While I've had my kids wipe their food in my hair, pee and poop all over me, and crush my face with their flying heads, the real indication that I've stepped over from being Lily with normal human impulses to being "Mom with dominate mommy instincts" came to me in a dream last night. Before you prepare yourself for some life-changing profundity, be warned that I never have those kinds of dreams; I only have ones that are totally ridiculous with a million meaningless details.
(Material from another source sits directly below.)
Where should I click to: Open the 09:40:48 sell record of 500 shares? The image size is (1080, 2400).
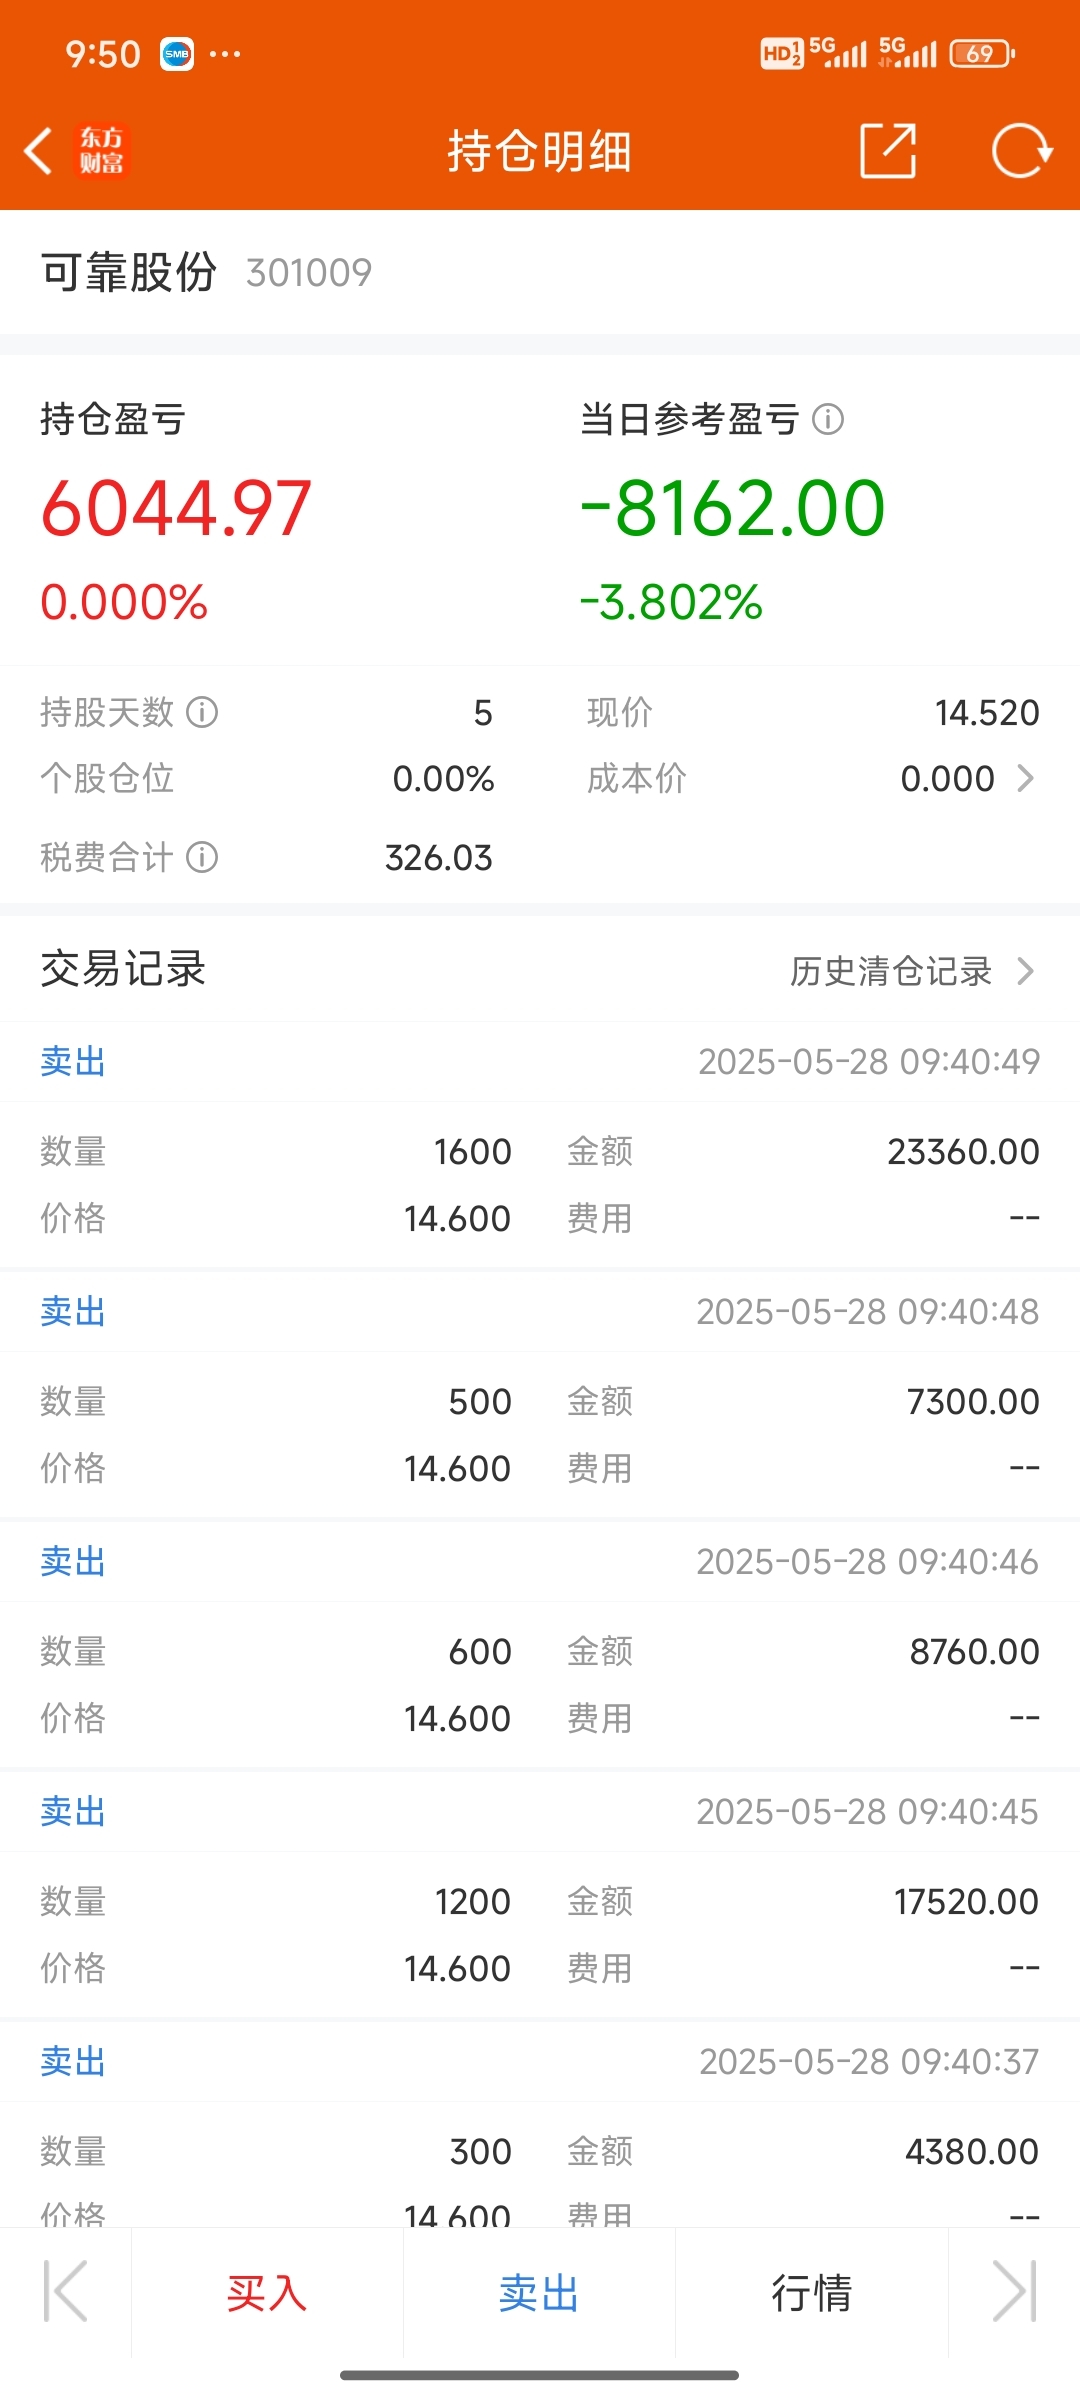tap(540, 1395)
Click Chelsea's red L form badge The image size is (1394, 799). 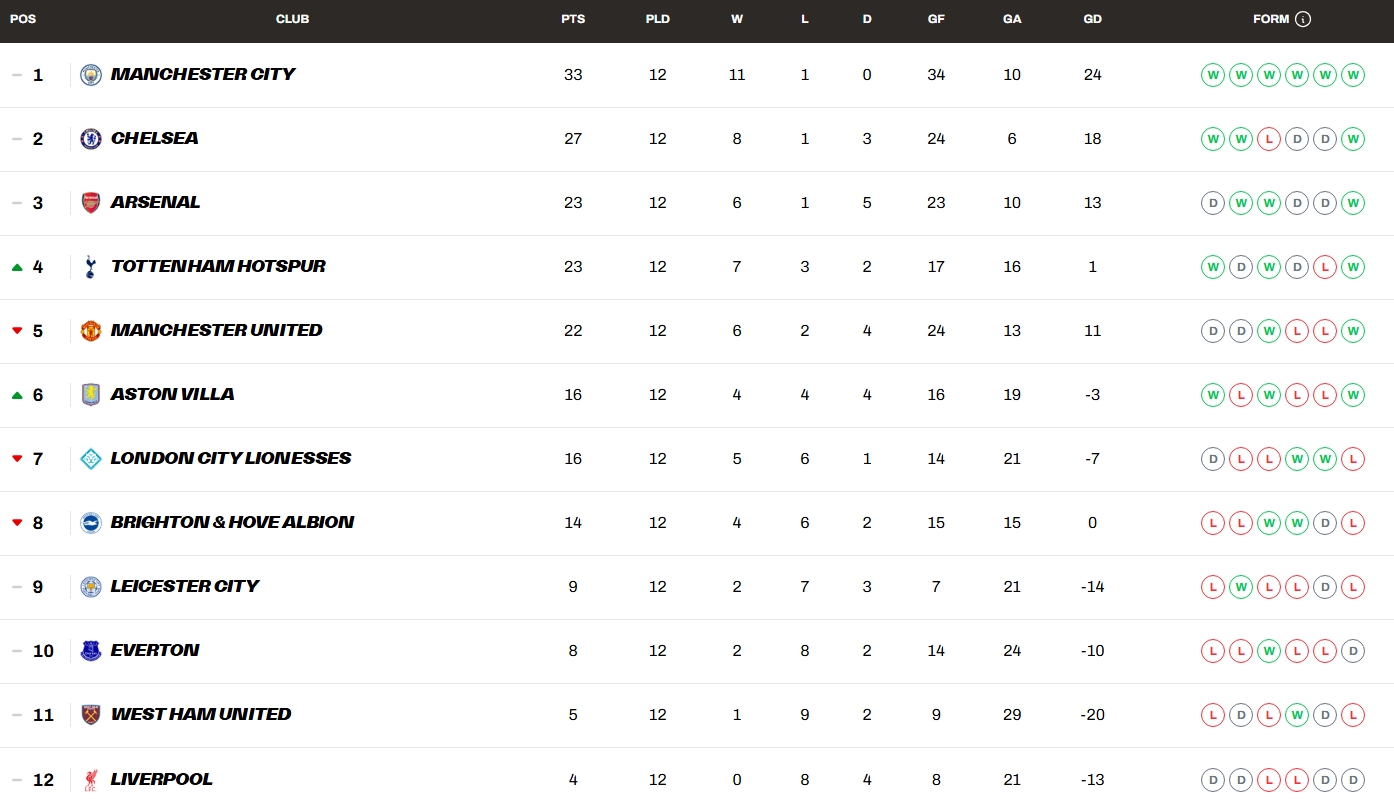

Last night as I slept, intense images floated through my head. I was in a situation of great stress, like being chased or threatened in some way. I had to try to get away through all of these different places, one of which turned out to be a department store. As I ran, my eye caught a sign that made me halt in my tracks. It said, "Carters apparel: Buy 3, Get 2 Free or Buy 7, Get 4 Free." (I realize that my subconscious must not be much in the math department since the buy 3 deal is much better than the buy 7 deal) For anyone who shops for children's clothing, you would know that this sale would be unheard of. That is the exact reason I had to stop running and start shopping. While I still had a sense of urgency, it was instead directed at fighting the other shoppers for the perfect three items. I don't know if my attacker ever caught up with me or just realized that the Carter's sale was like Quasimodo's sanctuary, but I do know that I was confused when I woke up and mad at the ridiculous Lily from my dream who would rank a good children's clothing sale over her very life. It wasn't even like a sale on cakes or Little Debbie's, which would be worth stopping for!
I better hustle, there are children waiting to be fed. One would like to follow up his meal with whipping his mother with a rubber snake and the other would like to smack Mommy in the face each time she asks for a kiss. But dang it! I love these stinkers!